Exercise brief:
Output, word for word, every line from the line with "Task: Open the View" through the final line of the data below.
Start of Dataset
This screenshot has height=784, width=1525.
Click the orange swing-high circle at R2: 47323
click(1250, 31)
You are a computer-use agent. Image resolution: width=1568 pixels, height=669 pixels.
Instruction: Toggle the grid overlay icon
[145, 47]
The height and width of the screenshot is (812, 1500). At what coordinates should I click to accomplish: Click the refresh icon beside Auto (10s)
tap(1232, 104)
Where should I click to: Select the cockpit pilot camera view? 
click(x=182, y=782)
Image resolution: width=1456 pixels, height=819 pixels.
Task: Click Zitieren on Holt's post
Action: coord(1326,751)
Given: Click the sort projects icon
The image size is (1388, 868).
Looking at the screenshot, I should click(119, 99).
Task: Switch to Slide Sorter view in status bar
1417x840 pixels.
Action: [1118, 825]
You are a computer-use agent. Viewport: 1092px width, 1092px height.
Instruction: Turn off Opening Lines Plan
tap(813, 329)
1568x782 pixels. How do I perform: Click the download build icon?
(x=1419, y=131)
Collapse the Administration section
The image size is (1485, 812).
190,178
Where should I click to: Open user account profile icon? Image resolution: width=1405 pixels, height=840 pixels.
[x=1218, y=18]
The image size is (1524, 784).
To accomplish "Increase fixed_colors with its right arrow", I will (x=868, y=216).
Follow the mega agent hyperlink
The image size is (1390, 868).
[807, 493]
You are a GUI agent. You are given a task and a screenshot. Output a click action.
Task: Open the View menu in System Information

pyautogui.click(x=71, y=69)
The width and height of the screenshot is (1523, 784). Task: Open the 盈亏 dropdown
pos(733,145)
End of Dataset
Task answer:
Task: Open the View menu in System Information

pyautogui.click(x=71, y=69)
The width and height of the screenshot is (1523, 784). Task: Open the 盈亏 dropdown
pos(733,145)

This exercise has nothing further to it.